Gaby Hinsliff’s article on NHS pay (Sunak is the ‘too little, too late’ PM. That is why he is failing in the NHS and this wave of strikes, December 22) makes some excellent points about the need to call for “reform”. I work as an NHS Inpatient Physiotherapist and we have also recently voted for industrial action. The main reason that is put forward for this and for supporting our nursing colleagues is that we are voting for the future of our professions. Pay freezes in the name of austerity have inevitably created an almost unbridgeable inflation gap, hence the Royal College of Nursing’s request for a 19% pay increase.
Pay freezes weren’t the only problem. The readjusted safe staff numbers created ratios of one nurse to eight patients in intensive care and one to 12 in rehabilitation. These levels are designed to be the minimum, but they have become the goal. These levels are not guaranteed by law in England. Add in staff vacancies and illnesses, and you start to get very low numbers. The sad fact is that while senior nurses filled the gaps on strike days, we saw better staffing levels than on previous days. Evidence shows that low staff numbers make patients less mobile, increasing impairment. These pressures reduce the likelihood of proper communication and increase tension between staff, patients, and families.

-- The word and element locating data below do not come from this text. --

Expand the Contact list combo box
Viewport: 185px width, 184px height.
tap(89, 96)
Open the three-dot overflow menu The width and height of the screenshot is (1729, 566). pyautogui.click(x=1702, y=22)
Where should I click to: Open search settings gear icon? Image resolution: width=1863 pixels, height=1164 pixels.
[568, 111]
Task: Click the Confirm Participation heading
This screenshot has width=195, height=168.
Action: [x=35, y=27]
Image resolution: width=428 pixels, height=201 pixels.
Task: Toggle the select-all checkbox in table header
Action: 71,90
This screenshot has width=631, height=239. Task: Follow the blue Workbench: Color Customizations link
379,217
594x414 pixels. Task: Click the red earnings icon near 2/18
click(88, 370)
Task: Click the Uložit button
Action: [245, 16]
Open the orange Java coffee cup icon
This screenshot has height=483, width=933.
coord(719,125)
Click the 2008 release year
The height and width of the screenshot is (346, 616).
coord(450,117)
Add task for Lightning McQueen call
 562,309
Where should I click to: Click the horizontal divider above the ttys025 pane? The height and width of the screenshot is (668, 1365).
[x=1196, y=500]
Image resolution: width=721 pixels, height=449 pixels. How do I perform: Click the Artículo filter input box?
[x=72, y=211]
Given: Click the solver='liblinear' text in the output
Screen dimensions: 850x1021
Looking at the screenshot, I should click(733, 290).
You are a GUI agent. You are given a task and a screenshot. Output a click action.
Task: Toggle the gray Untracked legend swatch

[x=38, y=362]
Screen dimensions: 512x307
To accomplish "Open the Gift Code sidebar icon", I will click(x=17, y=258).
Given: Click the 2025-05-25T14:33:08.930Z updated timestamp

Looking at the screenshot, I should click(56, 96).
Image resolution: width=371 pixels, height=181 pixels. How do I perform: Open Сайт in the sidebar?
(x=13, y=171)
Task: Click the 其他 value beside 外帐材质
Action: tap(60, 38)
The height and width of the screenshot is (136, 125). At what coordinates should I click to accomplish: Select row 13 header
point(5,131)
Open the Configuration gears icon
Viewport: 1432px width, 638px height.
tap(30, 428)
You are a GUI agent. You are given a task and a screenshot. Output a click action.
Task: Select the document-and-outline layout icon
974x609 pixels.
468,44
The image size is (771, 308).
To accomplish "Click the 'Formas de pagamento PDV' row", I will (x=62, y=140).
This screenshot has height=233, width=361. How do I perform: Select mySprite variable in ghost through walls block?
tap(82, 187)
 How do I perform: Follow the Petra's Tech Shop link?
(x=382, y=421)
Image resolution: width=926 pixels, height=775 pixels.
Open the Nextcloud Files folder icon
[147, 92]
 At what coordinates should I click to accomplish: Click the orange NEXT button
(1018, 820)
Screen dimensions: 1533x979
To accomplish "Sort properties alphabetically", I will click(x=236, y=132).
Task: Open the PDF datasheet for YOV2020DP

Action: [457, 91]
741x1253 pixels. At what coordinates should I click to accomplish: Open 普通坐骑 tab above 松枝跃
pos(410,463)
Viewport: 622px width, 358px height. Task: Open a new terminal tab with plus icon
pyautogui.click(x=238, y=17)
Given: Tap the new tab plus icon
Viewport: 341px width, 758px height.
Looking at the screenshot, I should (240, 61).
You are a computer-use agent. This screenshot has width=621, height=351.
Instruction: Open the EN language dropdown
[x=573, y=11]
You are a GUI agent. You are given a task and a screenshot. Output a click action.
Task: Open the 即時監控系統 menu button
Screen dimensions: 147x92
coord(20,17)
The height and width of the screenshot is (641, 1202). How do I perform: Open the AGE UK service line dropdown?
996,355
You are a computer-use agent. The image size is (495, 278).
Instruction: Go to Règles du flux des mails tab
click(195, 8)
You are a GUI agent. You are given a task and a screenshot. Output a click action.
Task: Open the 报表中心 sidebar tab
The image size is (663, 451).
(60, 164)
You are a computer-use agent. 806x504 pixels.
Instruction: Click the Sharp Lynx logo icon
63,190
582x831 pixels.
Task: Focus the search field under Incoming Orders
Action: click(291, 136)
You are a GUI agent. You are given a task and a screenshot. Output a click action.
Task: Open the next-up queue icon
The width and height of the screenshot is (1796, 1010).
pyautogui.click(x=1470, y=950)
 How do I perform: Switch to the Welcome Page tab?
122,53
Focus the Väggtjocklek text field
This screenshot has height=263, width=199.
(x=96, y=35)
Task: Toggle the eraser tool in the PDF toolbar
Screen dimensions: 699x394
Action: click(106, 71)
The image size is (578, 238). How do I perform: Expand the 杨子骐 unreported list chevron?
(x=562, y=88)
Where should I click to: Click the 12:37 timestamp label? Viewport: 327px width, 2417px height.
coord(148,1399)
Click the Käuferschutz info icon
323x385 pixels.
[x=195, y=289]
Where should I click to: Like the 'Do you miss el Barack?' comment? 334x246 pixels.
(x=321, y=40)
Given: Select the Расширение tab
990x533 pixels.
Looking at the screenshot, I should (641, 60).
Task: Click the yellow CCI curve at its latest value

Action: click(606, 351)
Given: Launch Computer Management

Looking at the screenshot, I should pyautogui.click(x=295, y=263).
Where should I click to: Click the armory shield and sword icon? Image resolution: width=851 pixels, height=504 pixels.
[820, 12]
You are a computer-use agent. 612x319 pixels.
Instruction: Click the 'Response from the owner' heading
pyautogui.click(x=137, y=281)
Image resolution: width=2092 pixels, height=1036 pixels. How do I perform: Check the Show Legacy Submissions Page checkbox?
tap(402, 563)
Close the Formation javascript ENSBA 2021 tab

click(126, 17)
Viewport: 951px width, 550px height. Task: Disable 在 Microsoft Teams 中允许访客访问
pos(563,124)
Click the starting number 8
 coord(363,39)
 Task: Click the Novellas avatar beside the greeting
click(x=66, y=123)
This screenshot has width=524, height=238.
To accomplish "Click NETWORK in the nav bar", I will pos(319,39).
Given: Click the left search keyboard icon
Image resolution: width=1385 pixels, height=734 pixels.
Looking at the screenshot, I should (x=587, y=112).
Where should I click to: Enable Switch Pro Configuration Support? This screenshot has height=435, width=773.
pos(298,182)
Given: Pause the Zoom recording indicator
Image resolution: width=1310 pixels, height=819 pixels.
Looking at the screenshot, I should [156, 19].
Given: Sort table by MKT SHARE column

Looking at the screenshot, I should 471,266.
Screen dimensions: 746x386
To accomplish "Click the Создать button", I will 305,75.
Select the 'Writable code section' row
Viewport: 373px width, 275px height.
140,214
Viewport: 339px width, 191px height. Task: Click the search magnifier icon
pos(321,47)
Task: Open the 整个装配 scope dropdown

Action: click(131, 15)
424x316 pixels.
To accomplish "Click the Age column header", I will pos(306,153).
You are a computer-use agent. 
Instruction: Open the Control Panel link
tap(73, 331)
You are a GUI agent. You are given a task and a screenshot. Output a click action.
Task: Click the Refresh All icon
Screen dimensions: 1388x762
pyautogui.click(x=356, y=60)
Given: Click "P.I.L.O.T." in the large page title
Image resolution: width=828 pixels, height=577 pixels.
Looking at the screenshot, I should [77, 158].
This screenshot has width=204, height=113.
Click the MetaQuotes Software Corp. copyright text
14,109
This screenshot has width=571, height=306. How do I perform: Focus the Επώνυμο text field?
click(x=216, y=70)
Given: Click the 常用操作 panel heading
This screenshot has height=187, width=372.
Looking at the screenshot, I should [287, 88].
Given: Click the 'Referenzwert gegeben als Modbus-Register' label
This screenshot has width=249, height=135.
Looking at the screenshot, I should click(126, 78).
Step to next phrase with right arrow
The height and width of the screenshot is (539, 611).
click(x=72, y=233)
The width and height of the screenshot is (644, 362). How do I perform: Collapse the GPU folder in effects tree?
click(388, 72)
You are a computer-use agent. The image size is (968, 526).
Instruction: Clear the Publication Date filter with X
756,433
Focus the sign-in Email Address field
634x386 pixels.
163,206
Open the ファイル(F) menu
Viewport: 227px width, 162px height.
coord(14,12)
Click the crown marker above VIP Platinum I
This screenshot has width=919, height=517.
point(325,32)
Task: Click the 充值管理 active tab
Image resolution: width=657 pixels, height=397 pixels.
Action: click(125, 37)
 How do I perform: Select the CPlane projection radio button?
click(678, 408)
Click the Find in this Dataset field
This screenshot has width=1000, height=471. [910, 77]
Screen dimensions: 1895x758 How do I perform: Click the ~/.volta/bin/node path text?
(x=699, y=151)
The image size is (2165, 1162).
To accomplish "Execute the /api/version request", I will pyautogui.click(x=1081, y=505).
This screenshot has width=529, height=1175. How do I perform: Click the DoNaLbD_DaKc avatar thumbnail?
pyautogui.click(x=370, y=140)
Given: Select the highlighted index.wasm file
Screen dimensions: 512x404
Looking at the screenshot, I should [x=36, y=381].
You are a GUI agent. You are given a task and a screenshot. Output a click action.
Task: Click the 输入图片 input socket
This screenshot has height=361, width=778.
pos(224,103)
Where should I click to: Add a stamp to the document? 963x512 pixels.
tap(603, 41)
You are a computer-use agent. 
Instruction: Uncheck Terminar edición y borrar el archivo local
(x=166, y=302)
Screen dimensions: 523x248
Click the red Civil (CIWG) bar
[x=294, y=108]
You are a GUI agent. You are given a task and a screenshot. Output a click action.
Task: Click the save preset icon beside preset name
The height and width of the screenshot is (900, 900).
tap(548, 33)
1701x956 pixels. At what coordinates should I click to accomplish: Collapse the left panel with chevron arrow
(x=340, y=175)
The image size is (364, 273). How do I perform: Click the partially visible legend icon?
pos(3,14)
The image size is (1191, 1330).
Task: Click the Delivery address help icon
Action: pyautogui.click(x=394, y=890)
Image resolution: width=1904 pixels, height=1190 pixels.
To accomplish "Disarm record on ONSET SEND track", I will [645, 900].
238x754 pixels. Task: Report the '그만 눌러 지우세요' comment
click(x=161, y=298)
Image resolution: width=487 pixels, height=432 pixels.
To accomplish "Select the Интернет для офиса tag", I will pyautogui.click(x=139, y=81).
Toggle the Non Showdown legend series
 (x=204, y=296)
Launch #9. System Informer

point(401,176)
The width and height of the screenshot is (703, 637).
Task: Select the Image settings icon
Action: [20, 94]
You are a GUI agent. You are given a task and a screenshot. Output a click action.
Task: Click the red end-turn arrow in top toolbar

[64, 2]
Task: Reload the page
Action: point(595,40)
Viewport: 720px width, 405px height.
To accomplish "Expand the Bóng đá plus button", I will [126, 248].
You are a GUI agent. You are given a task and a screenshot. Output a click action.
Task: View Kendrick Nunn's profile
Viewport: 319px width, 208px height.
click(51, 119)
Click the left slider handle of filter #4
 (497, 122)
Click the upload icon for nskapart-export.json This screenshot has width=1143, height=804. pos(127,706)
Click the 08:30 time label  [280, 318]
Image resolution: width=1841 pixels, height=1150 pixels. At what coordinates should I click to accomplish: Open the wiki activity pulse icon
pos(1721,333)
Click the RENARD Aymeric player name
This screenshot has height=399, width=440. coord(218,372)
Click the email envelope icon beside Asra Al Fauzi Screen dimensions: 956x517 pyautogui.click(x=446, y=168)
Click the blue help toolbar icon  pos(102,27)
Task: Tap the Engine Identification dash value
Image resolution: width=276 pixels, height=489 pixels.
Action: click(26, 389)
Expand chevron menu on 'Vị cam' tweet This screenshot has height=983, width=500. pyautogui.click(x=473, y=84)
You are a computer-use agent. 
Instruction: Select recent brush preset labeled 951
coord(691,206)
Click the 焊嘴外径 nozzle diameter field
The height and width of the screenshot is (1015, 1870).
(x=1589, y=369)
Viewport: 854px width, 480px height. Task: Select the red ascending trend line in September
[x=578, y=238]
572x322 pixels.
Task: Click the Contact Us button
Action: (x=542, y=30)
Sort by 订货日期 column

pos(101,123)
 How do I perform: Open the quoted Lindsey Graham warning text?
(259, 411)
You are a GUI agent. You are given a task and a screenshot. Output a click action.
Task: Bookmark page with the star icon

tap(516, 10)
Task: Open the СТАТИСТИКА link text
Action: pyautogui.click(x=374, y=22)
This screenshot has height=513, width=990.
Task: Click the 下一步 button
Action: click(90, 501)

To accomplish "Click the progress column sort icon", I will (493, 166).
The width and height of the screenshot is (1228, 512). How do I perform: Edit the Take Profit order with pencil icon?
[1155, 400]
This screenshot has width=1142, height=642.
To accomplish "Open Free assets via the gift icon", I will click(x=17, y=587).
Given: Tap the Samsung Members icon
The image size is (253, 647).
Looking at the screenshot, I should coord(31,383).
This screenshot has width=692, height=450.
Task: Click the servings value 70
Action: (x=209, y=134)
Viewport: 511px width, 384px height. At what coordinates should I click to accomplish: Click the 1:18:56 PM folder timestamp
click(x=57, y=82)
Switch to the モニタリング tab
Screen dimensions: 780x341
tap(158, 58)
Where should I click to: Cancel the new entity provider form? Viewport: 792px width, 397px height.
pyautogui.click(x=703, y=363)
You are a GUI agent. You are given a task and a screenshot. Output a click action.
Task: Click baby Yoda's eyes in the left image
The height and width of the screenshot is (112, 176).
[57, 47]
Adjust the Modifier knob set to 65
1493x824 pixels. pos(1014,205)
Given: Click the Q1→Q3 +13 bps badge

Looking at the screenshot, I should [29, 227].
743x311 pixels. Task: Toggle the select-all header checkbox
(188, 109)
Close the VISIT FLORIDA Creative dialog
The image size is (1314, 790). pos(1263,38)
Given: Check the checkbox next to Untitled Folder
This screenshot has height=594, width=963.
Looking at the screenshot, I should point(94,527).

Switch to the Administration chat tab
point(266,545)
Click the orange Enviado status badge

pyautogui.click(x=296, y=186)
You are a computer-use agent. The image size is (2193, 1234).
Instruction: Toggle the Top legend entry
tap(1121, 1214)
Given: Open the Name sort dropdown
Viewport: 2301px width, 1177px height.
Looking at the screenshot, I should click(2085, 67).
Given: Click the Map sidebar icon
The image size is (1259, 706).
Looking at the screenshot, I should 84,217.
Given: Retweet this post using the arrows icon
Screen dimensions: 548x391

To provide much-needed reform from passive “care” entitlement to a more active engagement in prevention and recovery, we first need numbers and future recruits. This is only possible through fair recognition: a salary increase.
anthony cusack
Cardiff
Recently, a fellow nurse and I posted a bill in the International Journal of Nursing Studies of the nursing care failures we received while in the hospital. Senior nurses chastised us online for our disloyalty and ostracized us for our recklessness in describing these lived experiences. Gaby Hinsliff is right: she praises the founding principles of the NHS, but challenges the archaic administrative, professional and clinical vested interests that prevent real reform.
David Richards
Emeritus Professor of Mental Health Services Research, University of Exeter
One of the big problems in the UK is the old slogan ‘free at point of delivery’. Here in Italy, or at least in Umbria, we are not afraid of charges for health services. First, low-risk, high-cost treatments, such as a major operation or an extended hospital stay, are totally free. This is a great form of security for people.
Routine tests (blood work, ECG, etc.) and prescriptions are charged, but this is based on income, with three tiers. The lowest is free. It sounds complicated, but it’s all in a barcode on your health card, which you swipe, and bingo, your payment is calculated in a split second.